How to Lose Back Hair?
All men lose hair progressively as they grow older. For some the loss is barely noticeable. For others it is obvious, and when hair loss is severe or occurs at a young age can be very distressing.
The hallmark of male pattern balding is that hair loss progresses in a distinctive and highly reproducible pattern. While this sounds straightforward, in fact there are three main areas of scalp that lose hair preferentially, and the relative loss in each of these areas produces variations in the pattern of progression of the hair loss. These are:
1. Hair loss in the temple starts at the anterior hairline and moves backwards. It occurs to some degree in all boys as they transition from adolescence to manhood. Fewer than 5% of adult males retain the straight anterior hairline seen in young boys. Generally the loss in this area is mild. Some men develop noticeable bitemporal recession and this may precede hair loss elsewhere on the scalp by many years.
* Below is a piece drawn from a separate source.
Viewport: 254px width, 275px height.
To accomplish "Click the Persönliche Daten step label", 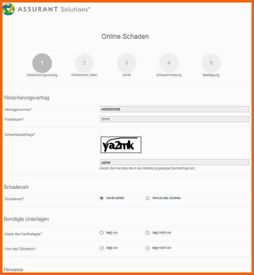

2. Hair loss on the crown starts around the whorl (at the back of the head), and spreads outwards in all directions to produce a circular baldness. A second, smaller focus of balding occurs at the 6 o’clock border in some men.
3. General diffuse thinning over the mid-frontal scalp (at the top of the head) is often first noticed as widening of the central part-line. This pattern is most prominent in Asian men. It is also the hallmark of female pattern hair loss - the female equivalent of male pattern that affects over 75% of women as they age.
One fascinating aspect of this is the way the hair loss spreads from hair follicle to hair follicle without skipping over areas. The effect is that the bitemporal recession produces a slowly expanding triangle of hair loss over each temple, without sparing any of the follicles within the affected zone. The same occurs over the vertex. No individual hairs are spared.
While this observation might lead one to speculate on a hair loss chemical moving from one damaged follicle onto the next, no such chemical has ever been identified.
Even more baffling is the observation that when hairs adjacent to an enlarging bald patch are transplanted to a different part of the body they still miniaturize on schedule as if they were still growing the scalp. This pretty much rules out a diffusible chemical and suggests the process of hair miniaturization that shrinks the hairs to fluff is already programmed into the hair follicle DNA.
In addition to the obvious pattern of hair loss that we are all accustomed to seeing, we discovered a second, invisible pattern of hair loss that produces the hair thinning that precedes the balding.
Hair on the scalp is different to hair elsewhere on the body. It grows in follicular units that produce tufts of between 2 and 5 hairs that emerge from a single pore. Each follicular unit has a primary hair that is present at or shortly after birth. Secondary hairs develop around the age of 2-3. This is why hair in babies is fine and light and downy, but becomes thick and bushy by school time.
When androgenetic alopecia first starts it preferentially shrinks the secondary hairs, so that the follicular units on the affected scalp only produce one terminal hair rather than a tuft of hairs. It is only when the primary hair - the last remaining fibre form the tuft disappears that bald scalp emerges.